**Stored records**
%%
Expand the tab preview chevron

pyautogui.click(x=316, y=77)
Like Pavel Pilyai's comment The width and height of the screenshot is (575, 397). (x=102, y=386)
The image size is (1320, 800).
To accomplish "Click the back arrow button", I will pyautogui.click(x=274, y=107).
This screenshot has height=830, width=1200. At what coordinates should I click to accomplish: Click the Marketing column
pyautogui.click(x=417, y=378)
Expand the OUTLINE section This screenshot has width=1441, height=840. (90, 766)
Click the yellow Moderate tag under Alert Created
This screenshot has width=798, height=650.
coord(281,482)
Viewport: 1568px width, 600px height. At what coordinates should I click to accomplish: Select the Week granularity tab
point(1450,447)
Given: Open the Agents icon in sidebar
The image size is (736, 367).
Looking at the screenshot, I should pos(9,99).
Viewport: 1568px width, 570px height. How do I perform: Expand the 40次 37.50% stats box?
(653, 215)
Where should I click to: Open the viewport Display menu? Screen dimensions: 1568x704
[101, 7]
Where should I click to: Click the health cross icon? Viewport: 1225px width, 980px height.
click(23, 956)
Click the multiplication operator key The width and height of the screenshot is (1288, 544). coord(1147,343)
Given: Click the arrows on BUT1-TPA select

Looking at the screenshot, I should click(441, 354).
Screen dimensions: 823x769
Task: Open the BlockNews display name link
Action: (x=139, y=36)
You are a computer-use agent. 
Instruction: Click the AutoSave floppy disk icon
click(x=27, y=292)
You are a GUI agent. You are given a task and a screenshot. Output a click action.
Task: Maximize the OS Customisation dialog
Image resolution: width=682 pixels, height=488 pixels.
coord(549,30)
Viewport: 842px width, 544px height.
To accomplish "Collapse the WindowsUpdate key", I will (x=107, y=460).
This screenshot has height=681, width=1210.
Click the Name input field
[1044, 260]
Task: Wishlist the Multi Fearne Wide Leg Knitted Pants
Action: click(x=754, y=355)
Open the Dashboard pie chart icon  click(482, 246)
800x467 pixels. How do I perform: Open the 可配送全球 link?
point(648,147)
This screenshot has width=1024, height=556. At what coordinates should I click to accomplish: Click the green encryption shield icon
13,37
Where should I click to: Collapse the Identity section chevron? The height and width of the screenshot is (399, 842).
%%
Lines from the one containing "This screenshot has width=1024, height=556." through the end of the entries above must be copied exactly; include both ends and no other lines.

**REPLY**
This screenshot has width=1024, height=556. At what coordinates should I click to accomplish: Click the green encryption shield icon
13,37
Where should I click to: Collapse the Identity section chevron? The height and width of the screenshot is (399, 842).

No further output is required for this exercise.